In casting this critique as adolescent, as something that a mature community should have grown out of, the same-sex marriage campaign rejects what we see as the most important social contributions that “same-sexers” have made. Where we think Vidal was mistaken back in 1981 was in his assertion that we “same-sexers” have been simply indifferent to the world of the “other-sexers.” We have also turned a critical eye upon “heterosexualist” existence, offering important critiques of a so-called adult or responsible life. It is this history that queer writer Sara Ahmed reminds us of, when she celebrates the angry queer at the family dinner table who refuses to simply succumb to a coercive demand to be happy and pleasant. A similar refusal can be found in queer critiques of the “dead citizenship” of heterosexuality, described by José Esteban Muñoz as:
a modality of citizenship that is predicated on negation of liveness or presentness on behalf of a routinized investment in futurity. This narrative of futurity is most familiar to those who live outside of it.
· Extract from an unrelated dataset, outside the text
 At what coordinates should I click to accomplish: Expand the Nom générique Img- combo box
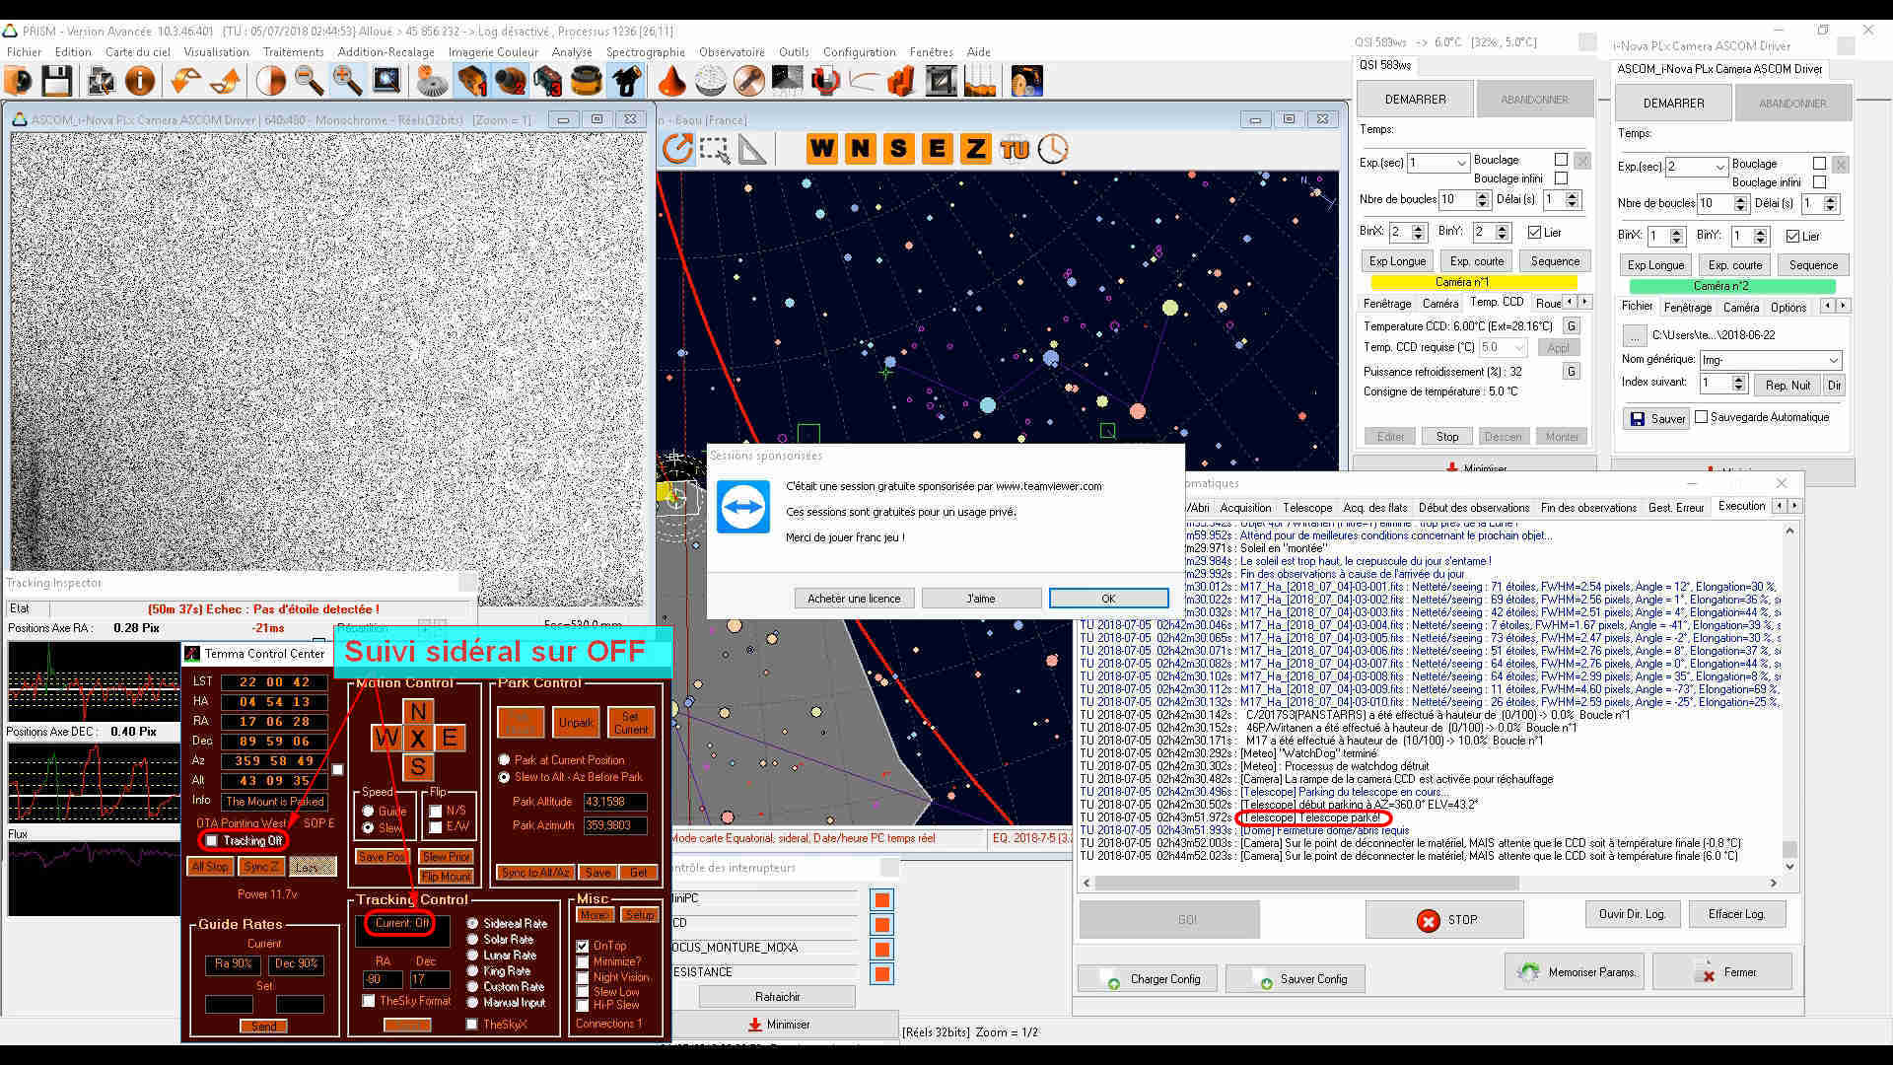[x=1833, y=360]
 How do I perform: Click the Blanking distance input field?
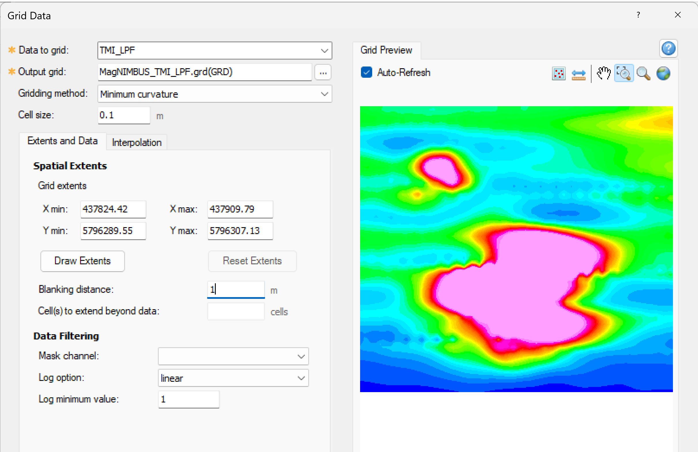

It is the story of the [sic] nation's all-consuming investment in the nuclear family, and its particular obsession with the children, an investment that instantly translates into the (monological) future. (399)
In the clamour to fully assert their membership in the world of adult citizenship, same-sex marriage advocates negate the potential liveness and presentness of queer experience, opting instead for the routinised futurity that Muñoz warns against. Imagining ourselves as forlorn figures, standing with tear-stained cheeks and quivering lips at the altar, waiting for normative relationships and responsible citizenship is not the only option. Like Vidal and Austen, with whom we began, queers are already living, loving, and fucking, in and above our sexual underworlds, imagining that just possibly there may be other ways to live, both in the present and in constructing different futures.